What to produce
The listing below holds a line with "Where should I click to: Click the 10:15" and a later line with "Task: Click chevron". Write out those two lines and every line between them, exactly, and nothing else.

The data

+--

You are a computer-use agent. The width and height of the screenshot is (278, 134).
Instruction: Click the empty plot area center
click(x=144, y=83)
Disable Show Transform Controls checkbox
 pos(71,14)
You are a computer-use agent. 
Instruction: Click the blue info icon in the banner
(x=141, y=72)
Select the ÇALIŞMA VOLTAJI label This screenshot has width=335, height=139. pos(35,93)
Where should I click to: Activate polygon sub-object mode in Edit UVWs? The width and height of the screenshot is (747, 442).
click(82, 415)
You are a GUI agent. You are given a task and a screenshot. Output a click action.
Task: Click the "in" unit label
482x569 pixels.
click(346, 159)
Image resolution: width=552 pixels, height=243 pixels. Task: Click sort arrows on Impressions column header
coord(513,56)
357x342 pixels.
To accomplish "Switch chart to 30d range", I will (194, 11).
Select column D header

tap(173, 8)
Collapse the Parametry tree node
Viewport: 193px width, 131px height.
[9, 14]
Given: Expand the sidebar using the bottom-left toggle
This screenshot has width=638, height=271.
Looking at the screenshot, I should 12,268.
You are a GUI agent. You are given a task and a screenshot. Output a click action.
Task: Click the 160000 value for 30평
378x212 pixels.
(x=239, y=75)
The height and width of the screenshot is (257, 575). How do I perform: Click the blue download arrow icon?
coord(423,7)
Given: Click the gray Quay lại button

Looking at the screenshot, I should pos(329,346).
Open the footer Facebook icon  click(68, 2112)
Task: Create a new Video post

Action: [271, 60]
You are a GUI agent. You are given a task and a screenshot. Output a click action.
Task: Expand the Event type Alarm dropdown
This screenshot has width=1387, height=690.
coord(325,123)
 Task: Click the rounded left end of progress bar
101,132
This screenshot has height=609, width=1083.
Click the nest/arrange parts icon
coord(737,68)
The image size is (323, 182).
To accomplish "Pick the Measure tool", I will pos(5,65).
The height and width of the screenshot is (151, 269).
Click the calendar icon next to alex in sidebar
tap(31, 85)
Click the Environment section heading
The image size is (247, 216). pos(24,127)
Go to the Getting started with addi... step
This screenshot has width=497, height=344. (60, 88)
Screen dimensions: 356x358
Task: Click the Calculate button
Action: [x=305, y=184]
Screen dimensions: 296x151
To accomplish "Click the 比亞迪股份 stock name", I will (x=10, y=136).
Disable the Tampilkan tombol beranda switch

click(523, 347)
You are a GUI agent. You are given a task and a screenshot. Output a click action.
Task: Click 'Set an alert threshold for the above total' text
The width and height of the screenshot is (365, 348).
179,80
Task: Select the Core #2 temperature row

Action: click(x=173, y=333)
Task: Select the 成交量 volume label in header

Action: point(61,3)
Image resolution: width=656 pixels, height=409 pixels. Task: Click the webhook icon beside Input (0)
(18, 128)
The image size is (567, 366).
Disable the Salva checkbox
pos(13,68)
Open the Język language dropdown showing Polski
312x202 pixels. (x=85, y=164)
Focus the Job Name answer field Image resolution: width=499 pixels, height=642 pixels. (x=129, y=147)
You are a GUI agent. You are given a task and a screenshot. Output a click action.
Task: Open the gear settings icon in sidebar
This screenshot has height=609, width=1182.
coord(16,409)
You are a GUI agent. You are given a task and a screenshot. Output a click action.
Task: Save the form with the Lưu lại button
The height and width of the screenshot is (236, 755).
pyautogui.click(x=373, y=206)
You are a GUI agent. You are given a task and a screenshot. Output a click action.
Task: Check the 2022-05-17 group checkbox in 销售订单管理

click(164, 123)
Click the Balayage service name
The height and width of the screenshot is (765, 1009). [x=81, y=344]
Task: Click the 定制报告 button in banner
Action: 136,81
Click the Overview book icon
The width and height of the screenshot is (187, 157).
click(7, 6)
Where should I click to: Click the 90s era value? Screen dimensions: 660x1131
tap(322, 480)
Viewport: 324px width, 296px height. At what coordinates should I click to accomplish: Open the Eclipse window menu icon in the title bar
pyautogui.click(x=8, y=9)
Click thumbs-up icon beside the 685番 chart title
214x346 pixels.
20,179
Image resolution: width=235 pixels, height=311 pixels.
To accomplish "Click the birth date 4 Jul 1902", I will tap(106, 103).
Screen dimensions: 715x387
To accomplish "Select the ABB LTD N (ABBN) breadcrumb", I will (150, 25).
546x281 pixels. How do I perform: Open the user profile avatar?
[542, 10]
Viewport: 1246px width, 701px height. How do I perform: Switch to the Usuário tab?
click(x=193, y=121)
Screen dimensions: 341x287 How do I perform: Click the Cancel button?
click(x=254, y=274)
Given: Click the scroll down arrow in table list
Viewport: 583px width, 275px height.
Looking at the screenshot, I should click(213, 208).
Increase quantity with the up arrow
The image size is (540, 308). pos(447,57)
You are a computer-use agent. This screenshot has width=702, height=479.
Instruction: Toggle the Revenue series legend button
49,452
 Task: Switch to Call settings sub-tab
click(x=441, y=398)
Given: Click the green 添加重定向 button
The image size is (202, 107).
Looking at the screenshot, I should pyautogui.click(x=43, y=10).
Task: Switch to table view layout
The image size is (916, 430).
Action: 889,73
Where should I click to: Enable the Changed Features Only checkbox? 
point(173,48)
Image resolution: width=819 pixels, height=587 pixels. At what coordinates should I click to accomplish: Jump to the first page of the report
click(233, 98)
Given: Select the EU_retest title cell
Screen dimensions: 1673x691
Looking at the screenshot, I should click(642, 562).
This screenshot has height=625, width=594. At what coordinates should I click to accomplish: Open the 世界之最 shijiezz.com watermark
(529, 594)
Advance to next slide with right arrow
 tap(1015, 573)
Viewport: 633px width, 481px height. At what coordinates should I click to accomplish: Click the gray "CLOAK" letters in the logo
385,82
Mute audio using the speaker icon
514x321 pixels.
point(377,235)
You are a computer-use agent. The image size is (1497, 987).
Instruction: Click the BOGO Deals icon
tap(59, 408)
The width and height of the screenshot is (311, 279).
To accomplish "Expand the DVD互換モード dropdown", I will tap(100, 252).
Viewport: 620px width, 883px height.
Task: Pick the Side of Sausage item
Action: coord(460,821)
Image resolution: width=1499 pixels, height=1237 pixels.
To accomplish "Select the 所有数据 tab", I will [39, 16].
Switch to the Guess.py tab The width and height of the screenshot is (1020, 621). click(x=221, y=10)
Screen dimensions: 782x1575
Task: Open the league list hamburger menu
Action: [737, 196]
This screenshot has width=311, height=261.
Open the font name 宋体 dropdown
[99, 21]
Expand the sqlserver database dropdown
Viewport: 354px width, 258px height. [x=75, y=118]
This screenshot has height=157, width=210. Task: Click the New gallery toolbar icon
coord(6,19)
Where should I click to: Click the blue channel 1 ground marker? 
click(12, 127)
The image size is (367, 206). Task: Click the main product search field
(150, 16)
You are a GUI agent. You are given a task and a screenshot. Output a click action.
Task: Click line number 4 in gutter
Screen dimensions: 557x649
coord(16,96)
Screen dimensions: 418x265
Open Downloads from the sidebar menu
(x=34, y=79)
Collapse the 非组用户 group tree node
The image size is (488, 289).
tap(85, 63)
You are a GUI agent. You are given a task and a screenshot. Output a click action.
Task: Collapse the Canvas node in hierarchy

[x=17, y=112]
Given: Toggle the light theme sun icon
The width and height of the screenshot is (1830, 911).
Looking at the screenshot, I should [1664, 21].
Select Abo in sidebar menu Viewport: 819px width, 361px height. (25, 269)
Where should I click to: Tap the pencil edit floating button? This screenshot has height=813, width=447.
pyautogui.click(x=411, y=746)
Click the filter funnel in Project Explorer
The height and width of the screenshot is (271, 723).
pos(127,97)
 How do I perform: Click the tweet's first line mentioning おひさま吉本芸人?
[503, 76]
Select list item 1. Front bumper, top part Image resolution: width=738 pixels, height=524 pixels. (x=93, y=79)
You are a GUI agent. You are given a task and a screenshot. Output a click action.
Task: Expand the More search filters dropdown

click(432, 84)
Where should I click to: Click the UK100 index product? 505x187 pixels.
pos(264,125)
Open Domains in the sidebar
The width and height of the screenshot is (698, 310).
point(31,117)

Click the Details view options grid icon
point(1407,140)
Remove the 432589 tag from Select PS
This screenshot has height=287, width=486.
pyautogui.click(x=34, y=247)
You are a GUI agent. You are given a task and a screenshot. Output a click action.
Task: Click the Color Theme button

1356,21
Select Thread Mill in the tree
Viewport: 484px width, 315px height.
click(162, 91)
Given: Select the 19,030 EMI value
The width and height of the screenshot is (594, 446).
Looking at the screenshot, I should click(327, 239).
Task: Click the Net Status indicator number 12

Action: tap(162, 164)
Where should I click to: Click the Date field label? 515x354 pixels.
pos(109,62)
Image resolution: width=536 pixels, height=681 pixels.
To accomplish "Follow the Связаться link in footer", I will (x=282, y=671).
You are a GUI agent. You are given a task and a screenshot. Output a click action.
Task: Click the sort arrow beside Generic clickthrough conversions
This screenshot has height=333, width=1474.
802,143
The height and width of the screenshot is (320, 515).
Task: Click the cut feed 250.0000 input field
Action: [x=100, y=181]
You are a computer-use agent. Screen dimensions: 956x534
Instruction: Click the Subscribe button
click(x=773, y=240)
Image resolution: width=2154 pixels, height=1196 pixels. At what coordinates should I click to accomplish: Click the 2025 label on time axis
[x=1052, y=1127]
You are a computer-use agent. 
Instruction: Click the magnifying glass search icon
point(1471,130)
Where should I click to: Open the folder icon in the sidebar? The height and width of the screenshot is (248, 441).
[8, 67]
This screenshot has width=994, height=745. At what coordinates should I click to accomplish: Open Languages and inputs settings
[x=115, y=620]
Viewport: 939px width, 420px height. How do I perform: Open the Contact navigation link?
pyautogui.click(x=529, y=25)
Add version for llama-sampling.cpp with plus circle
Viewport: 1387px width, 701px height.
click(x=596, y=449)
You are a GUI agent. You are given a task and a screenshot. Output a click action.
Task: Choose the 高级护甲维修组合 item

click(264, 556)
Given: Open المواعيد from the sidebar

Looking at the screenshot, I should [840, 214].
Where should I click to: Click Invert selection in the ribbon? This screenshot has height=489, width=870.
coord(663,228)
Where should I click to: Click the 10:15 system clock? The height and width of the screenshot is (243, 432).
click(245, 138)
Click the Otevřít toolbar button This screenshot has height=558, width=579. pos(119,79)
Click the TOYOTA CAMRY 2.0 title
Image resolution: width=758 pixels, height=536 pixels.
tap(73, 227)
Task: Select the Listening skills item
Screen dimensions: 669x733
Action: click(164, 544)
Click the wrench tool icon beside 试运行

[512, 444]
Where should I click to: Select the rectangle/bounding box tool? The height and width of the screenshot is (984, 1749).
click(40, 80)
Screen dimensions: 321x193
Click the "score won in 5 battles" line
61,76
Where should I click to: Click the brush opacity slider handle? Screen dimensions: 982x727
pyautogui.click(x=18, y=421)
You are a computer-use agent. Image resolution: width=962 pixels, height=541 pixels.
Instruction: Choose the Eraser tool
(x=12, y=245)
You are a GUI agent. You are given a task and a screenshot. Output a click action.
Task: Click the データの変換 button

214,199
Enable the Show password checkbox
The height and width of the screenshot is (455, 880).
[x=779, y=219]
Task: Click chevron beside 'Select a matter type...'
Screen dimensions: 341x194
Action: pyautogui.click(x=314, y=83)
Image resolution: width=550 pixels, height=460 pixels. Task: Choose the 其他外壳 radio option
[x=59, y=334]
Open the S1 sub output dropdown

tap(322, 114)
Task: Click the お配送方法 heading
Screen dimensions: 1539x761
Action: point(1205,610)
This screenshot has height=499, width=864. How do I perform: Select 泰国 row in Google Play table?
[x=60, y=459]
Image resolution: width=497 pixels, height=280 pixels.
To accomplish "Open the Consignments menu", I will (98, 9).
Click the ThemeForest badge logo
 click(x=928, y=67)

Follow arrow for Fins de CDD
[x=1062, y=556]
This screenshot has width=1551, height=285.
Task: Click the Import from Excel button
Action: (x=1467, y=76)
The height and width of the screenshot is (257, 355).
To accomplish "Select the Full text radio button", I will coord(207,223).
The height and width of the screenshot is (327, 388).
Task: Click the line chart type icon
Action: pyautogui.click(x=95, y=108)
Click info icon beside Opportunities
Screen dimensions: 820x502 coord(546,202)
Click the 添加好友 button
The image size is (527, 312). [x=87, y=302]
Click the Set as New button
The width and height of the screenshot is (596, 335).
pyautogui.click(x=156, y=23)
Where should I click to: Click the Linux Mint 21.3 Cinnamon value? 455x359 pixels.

+--

Answer for the task
Where should I click to: Click the 10:15 system clock? The height and width of the screenshot is (243, 432).
click(245, 138)
Click the Otevřít toolbar button This screenshot has height=558, width=579. pos(119,79)
Click the TOYOTA CAMRY 2.0 title
Image resolution: width=758 pixels, height=536 pixels.
tap(73, 227)
Task: Select the Listening skills item
Screen dimensions: 669x733
Action: click(164, 544)
Click the wrench tool icon beside 试运行

[512, 444]
Where should I click to: Select the rectangle/bounding box tool? The height and width of the screenshot is (984, 1749).
click(40, 80)
Screen dimensions: 321x193
Click the "score won in 5 battles" line
61,76
Where should I click to: Click the brush opacity slider handle? Screen dimensions: 982x727
pyautogui.click(x=18, y=421)
You are a computer-use agent. Image resolution: width=962 pixels, height=541 pixels.
Instruction: Choose the Eraser tool
(x=12, y=245)
You are a GUI agent. You are given a task and a screenshot. Output a click action.
Task: Click the データの変換 button

214,199
Enable the Show password checkbox
The height and width of the screenshot is (455, 880).
[x=779, y=219]
Task: Click chevron beside 'Select a matter type...'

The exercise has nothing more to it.